(Text excerpt Opens)

Student performance on shared midterm items (Panel A), final exam (Panel B), and retention exam (Panel C) are shown on the y axes by treatment (blue: cumulative midterms, green: non-cumulative midterms). Scores are grouped by topic, with topics displayed in the order in which they were covered in the course.
To test this more thoroughly, we performed linear mixed model regression so we could account for students’ preparation for each topic and investigate a possible interaction between midterm format and topic order (early versus late topics). We excluded scores on the nature of science topic in this analysis since the two sections technically did not receive different treatments in terms of that topic. Detailed results from the random effect and fixed effect selection processes are available in the S5–S10 Tables. As shown in Table 3, topic-specific preparation (completing course assignments and activities that targeted the topic’s learning objectives) and scientific reasoning ability were retained in the final models to predict student performance on both the shared midterm items and the final exam. Since the maximum number of preparation assignments/activities for each topic was 4, a student who did all of the preparation was predicted to score 20% higher (regression coefficient ~ 5, Table 3) on that topic on the midterms and 12% higher (regression coefficient ~ 3, Table 3) on the final than a student who did none. An interaction between midterm format and the topic order was also retained in the best model to predict shared midterm item scores, but this interaction was the opposite we hypothesized. We had hypothesized that cumulative midterms would benefit students on early topics, since they would get the most retrieval practice on those topics, and that non-cumulative midterms might benefit students on later topics as they would have more time to devote to the later topics than their cumulative midterm peers. However, the positive coefficient for the interaction in Table 3 suggested that students who had cumulative midterms did better than students who took non-cumulative midterms, but only on later topics. The effect size of this interaction was very small, with each later topic giving the students with cumulative midterms an advantage of less than 1% (regression coefficient ~ 0.7, Table 3), and this interaction between topic order and midterm format was not retained in the best model to predict student scores by topic on the final exam (Table 3).

(Text excerpt Closes)

Check your understanding:
1 > Print the part of the midterm study excerpt starting at "Student performance on shared" and ending at "in the course.".
2 > Answer these questions from the midterm study excerpt, one answer per line:
(a) What was the maximum number of preparation assignments/activities for each topic?
(b) Which topic's scores were excluded from the linear mixed model analysis?
(c) What approximate regression coefficient is given for the interaction between topic order and midterm format?
3 > List every panel named in the midterm study excerpt, along with what each one shows.

(Source data Opens)

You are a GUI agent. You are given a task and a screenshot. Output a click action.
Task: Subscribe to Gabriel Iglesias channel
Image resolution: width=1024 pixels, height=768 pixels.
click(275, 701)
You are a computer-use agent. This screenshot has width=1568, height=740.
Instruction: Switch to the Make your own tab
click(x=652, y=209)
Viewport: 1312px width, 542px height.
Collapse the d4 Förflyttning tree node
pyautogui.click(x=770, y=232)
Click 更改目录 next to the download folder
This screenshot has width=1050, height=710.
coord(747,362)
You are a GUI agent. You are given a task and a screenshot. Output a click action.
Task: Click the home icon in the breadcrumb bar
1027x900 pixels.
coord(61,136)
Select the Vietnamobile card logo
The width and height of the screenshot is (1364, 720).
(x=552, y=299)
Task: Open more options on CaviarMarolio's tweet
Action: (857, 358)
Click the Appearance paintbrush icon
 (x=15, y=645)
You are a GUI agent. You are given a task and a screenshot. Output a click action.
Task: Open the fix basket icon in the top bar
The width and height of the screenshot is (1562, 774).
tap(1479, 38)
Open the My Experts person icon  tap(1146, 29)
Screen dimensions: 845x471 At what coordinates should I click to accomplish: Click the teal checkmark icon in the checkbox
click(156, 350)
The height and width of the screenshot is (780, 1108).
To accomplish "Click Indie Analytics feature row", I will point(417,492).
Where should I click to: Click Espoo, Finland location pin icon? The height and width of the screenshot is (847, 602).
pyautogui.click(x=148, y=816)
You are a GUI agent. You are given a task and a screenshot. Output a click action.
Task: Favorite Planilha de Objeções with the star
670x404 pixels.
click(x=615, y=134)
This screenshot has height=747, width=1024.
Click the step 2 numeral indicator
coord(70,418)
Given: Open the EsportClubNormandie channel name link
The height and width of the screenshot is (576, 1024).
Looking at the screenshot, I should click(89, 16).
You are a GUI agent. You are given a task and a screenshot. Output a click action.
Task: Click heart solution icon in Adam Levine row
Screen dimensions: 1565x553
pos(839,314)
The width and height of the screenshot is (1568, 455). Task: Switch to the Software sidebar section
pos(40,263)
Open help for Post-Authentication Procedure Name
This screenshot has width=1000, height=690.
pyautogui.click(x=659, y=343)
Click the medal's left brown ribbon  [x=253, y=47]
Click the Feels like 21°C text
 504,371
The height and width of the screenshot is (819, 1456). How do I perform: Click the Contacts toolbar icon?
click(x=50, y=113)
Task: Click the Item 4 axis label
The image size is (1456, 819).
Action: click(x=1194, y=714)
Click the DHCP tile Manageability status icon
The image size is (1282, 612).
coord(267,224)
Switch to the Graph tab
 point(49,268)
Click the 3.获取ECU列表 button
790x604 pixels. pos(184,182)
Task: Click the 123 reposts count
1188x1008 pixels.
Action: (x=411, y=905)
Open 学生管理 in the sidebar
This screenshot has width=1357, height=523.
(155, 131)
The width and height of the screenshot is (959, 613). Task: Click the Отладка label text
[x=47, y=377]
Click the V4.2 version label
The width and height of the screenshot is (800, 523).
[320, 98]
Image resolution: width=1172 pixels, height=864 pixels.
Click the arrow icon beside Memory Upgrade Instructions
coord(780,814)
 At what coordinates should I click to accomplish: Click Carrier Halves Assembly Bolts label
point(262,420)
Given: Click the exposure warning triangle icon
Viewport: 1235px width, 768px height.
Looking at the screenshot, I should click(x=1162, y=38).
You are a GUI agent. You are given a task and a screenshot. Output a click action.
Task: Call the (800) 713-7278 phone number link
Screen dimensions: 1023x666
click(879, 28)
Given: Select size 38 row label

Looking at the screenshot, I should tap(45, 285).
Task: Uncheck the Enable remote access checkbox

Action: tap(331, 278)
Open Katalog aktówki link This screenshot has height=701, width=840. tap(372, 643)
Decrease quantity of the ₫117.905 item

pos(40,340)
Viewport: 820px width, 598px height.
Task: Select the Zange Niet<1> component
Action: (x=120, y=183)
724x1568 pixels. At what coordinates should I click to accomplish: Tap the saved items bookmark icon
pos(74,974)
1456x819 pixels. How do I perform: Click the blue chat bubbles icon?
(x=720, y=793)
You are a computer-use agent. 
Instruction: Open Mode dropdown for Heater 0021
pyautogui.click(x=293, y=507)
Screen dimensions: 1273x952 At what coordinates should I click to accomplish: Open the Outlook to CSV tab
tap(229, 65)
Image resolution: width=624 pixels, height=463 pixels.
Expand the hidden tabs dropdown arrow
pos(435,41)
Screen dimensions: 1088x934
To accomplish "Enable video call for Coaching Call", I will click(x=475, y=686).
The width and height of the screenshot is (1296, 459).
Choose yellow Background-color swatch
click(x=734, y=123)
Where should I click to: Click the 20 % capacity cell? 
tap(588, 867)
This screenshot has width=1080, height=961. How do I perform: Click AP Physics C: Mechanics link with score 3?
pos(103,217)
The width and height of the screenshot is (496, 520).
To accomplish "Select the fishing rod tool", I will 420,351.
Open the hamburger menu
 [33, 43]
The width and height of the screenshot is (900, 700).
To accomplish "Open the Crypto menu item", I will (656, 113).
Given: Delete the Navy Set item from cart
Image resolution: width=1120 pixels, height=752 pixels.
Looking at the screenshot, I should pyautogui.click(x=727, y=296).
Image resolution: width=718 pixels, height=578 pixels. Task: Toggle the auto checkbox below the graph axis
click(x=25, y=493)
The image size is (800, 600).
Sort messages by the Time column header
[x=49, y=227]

(Source data Closes)

Answers for each item:
1 >
Student performance on shared midterm items (Panel A), final exam (Panel B), and retention exam (Panel C) are shown on the y axes by treatment (blue: cumulative midterms, green: non-cumulative midterms). Scores are grouped by topic, with topics displayed in the order in which they were covered in the course.

2 >
(a) 4
(b) The nature of science topic
(c) About 0.7

3 >
Panel A: student performance on shared midterm items
Panel B: student performance on the final exam
Panel C: student performance on the retention exam